Today, Oct. 1, marks the beginning of the federal government’s 2019 fiscal year. Fortunately, there will be no government shutdown because Congress has passed and the president has signed five of the 12 annual appropriation bills for Fiscal 2019, along with a continuing resolution that will keep funding going for the rest of the government until Dec. 7.
That’s a big improvement over recent years when the one fiscal year ended without any funding being approved for the following year. It does not, however, signal that policymakers are beginning to get a grip on federal budget deficits and the rising debt.
At this time of year a great deal of attention is paid to the 12 annual appropriation bills that must pass before the end of the fiscal year on Sept. 30. This focus is understandable because if funding is not approved on time the government will shut down until the bills are passed. That’s an attention-getter, but as a matter of fiscal planning the attention is misplaced.
What’s more important is the spending growth that never faces the scrutiny and controls of the appropriation process. These are the “mandatory spending” programs and it is their growth, not the annual appropriation bills, that has the most impact on the federal budget, particularly over the long term.
Mandatory spending includes some the government’s largest programs such as Social Security, Medicare and Medicaid. It accounts for 61 percent of the budget. Interest payments on the debt account for 8 percent. The remaining 31 percent, which is called “discretionary spending,” comes from the annual appropriation bills.
The projected path of these categories reveals even more about the folly of fighting tooth-and-nail over appropriation bills while ignoring the growth of mandatory spending and interest on the rising debt. According to the Congressional Budget Office (CBO), within 10 years mandatory spending will grow to 64 percent of the budget and interest costs will grow to 13 percent while discretionary spending shrinks to 23 percent.
Take this year as an example. With the upward adjustment in the budget caps for discretionary spending that Congress used to grease the skids for on-time passage of several appropriation bills, CBO projects that discretionary outlays will grow by $82 billion. Some think that’s too much. Others say it’s not enough. Lost in the debate, however, is that without a word being spoken or a vote being taken mandatory spending will increase by $173 billion and interest costs by $74 billion.
In other words, 75 percent of the total projected spending increase in the new fiscal year will take place on autopilot.
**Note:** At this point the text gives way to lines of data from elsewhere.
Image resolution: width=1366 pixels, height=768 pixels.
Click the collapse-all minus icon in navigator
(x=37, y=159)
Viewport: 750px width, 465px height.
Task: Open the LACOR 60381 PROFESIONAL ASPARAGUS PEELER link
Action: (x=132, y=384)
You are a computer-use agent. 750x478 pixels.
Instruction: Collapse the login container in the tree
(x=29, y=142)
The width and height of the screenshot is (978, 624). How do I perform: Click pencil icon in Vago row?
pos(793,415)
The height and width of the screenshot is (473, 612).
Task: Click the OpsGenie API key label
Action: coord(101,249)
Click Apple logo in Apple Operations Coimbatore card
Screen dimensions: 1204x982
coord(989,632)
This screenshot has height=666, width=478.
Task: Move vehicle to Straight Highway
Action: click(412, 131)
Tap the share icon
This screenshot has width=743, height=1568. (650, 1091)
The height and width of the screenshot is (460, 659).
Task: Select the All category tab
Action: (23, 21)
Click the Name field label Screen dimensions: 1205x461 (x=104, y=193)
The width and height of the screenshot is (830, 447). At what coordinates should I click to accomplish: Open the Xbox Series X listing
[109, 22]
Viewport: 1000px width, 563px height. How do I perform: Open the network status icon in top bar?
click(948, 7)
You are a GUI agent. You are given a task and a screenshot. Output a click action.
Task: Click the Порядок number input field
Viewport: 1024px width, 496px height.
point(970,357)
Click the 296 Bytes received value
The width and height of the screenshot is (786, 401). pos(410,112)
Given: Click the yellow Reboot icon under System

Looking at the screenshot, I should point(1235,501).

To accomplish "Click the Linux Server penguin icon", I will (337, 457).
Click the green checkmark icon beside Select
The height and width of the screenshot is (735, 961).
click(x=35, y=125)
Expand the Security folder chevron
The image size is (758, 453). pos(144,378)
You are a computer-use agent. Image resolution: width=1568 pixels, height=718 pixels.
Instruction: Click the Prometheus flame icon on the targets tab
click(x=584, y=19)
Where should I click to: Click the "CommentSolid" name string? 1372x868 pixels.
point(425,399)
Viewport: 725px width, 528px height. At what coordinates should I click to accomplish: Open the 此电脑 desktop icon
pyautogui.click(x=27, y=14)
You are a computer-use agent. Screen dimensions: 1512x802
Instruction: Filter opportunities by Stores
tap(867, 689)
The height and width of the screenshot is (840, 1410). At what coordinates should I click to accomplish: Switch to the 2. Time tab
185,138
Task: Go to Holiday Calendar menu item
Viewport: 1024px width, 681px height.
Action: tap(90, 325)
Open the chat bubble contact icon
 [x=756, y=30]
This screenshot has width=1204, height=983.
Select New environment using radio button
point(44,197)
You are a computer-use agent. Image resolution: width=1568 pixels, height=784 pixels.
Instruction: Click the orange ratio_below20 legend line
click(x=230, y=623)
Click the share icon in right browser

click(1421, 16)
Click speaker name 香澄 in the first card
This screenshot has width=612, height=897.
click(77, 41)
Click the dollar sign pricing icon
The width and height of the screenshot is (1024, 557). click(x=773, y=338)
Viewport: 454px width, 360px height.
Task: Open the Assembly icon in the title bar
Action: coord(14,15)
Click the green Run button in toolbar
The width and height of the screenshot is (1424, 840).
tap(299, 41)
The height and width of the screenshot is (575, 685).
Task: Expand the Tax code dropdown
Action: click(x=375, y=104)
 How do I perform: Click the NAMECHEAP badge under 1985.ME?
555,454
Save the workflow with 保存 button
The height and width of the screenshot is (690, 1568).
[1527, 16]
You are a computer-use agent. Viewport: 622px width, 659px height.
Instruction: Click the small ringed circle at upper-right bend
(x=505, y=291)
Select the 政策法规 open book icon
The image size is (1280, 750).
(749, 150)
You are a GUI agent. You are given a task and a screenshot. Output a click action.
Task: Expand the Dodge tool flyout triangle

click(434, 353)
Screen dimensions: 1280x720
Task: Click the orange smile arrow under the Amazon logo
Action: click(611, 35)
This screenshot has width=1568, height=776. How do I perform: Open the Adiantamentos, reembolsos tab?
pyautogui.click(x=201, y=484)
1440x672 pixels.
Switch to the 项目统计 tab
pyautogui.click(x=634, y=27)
It is a stealth spending spree and the longer it goes on without the attention of the president and Congress, the worse it will become.
Compounding the problem, of course, is the insistence of some that tax cuts play no role in the deepening fiscal hole. Following on last year’s tax cut that CBO estimates will increase deficits by about $1.9 trillion over the coming 10 years, House Republican leaders are pushing additional 10-year tax cuts of $631 billion.
Cutting taxes and ignoring the stealth spending spree make no fiscal sense. This would grow the debt more than it would grow the economy, and send the bill to future generations.
The new fiscal year in Washington begins without the threat of an immediate shutdown but with a projected deficit of $981 billion and a total debt of more than $21 trillion.
The question lawmakers should be debating is not whether funding can be passed to keep the government open at the end of each fiscal year, but how the budget can be placed on a sustainable track for the future. It’s the difference between chronic crisis management and strategic thinking.